The worst day was when we walked into the NICU and saw his tiny, frail body laying naked and exposed in his incubator bin. He was surrounded by foil covered boxes. A mask set loosely over his little eyes, protecting him from the jaundice lamp beating down on him. His lips were chapped, and he looked so alone. I just lost it. It was the first time I cried in front of the nurses. They all assured us it would be okay, and deep down I knew it would. But in that moment, I was just so upset that my baby was suffering, and there was nothing I could do about it.
Watching him be fed through a feeding tube was just as devastating. I tried to breastfeed him, but he was just too small. We tried bottle feeding him, but he would get too tired. So the only option was to use a machine that slowly pressed my milk through a syringe into a tube that ran through his nose into his stomach. That is not the way I pictured feeding our baby.
That was the hardest thing about coming to terms with having a premature baby. You start to think about the way things should have been or could have been or would have been if this was a “normal” birth. You grieve for the experiences you lost out on – holding him right after birth, bringing him home from the hospital in his newborn outfit, having friends and family come visit in your hospital room. I even found myself grieving that I didn’t get bigger in my pregnancy. I would see pregnant women with really big bellies, and I would start crying. I never got to experience those last two months of pregnancy and the sensations and discomforts that come with sharing a body with your child. I didn’t make it that far. I failed because I couldn’t carry my baby to term. Then the guilt swells up and the roller coaster starts another run. I wasted a lot of time and energy on regret and grief.
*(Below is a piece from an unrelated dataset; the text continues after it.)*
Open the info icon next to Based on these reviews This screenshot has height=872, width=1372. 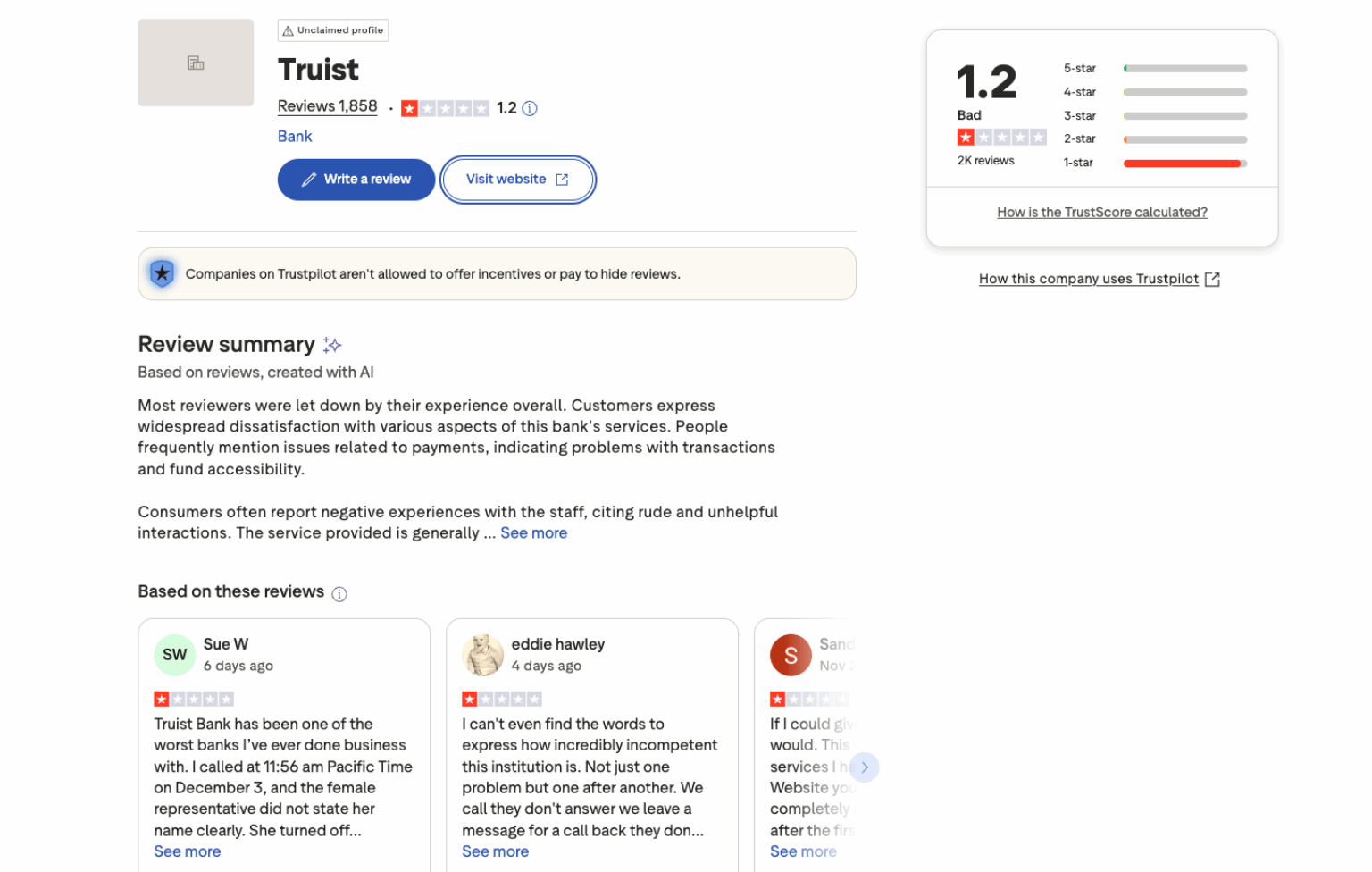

But then there were also magical moments. Like when he smiled with contentment while lying on my chest. Finished a full bottle for the first time. Bath time in the tiny tubs meant for washing bottles. When he finally started eating well enough that he got his feeding tube out. And when he went the first full night without any breathing episodes. (One big complication for preemies is that they forget to breathe. They will just stop until someone stimulates them by rubbing their chest to remind them to start again.)
Time moved differently in the NICU. There were no distractions. It was 100% one-on-one baby time. We would sit with him and rock for hours. We would read to him and talk to him and sing to him. I can honestly say I don’t think we would have had that kind of quality time with him if we had brought him directly home from the hospital. In the NICU, there was nowhere to be but right there, in the moment.
That’s the most perplexing thing about our time in the NICU – it was heart wrenching but unbelievably special at the same time. I have only been able to realize and appreciate that now that six months have passed since our stay. It was not conventional. It was not what we expected. It was not easy. But it was ours. We got to see our tiny baby show immense strength and overcome challenges that no baby should have to endure. We got to see him grow and develop and turn into a little person before our eyes. And that was magical.